━━━ EXTRACT TO READ

Interaction of computer architecture and the OS, resources and their management

Important questions:

• What are the building blocks of a computer system?
• Which resources are represented by these building blocks?
• How does code (in the OS) interact with hardware resources?
• What are the most relevant developments in computer architecture of the last decades and which problems/benefits are related to these developments?

Computers as they are no more

• The typical von Neumann-style computer
• Addressable unified memory for code and data
• I/O devices in the same or a different address range
• Optional: Interrupts notify CPU of the completion of an I/O operation
• Optional: I/O devices can use DMA (direct memory access) to transfer data to memory without CPU interaction

Asynchronous execution: interrupts

• Access to I/O devices is often slow
  • Polling sends a command and then waits until the device returns data
• With interrupts, the device notifies the program when data is ready
  • This changes the control flow the CPU executes!
  • More complex to develop software for

Buses

• Components of the computer are connected by buses
  • Address bus: indentifying component
  • Data bus: transfer information
  • Control bus: metainformation (read/write, interrupt)

━━━━━━
━━━ LISTING

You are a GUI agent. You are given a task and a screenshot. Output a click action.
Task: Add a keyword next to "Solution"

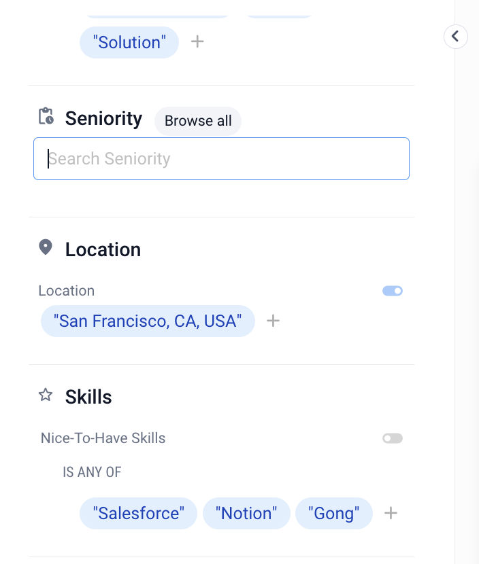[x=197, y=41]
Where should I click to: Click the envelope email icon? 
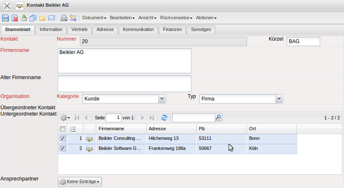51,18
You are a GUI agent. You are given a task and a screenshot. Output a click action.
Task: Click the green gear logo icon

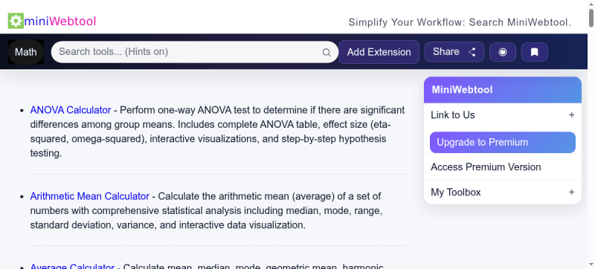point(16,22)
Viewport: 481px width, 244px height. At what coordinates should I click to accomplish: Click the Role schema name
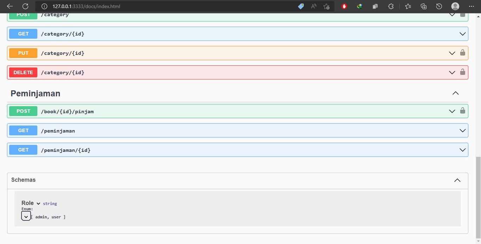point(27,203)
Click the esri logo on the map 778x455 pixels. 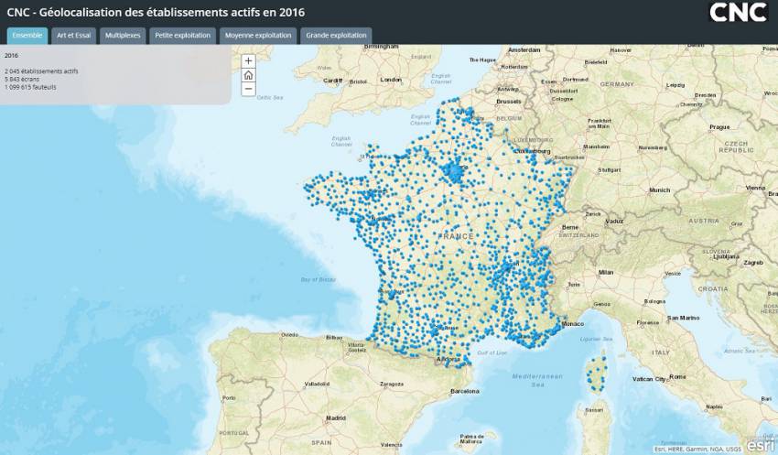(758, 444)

━━━━━━
━━━ LISTING

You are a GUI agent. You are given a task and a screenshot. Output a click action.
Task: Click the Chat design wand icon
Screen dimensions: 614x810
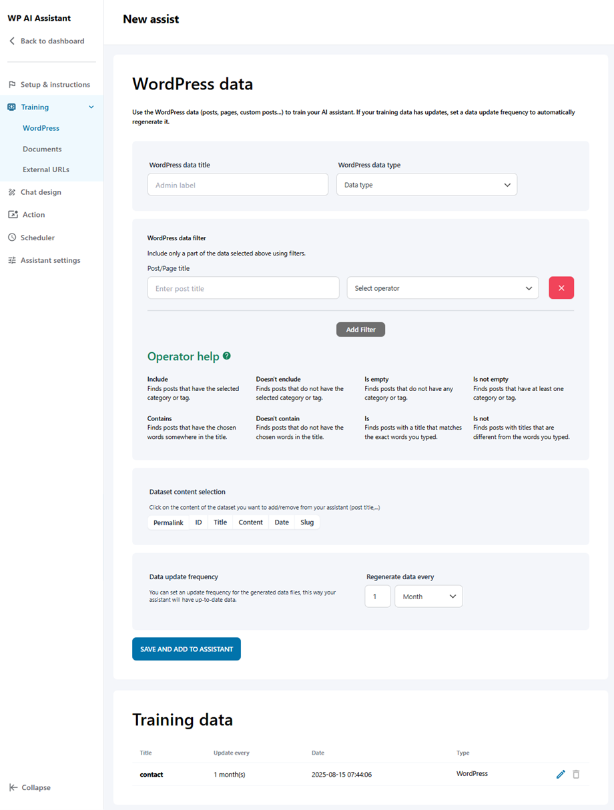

━━━━━━

- WHAT THE TASK REQUIRES:
Please answer these questions on the architecture notes:
1. What can I/O devices do with DMA?
2. What kind of information does the control bus carry?
3. After polling sends a command, what does it do?
The rows play no part here.

- WRITTEN RESPONSE:
1. Transfer data to memory without CPU interaction.
2. Metainformation, such as read/write and interrupt.
3. It waits until the device returns data.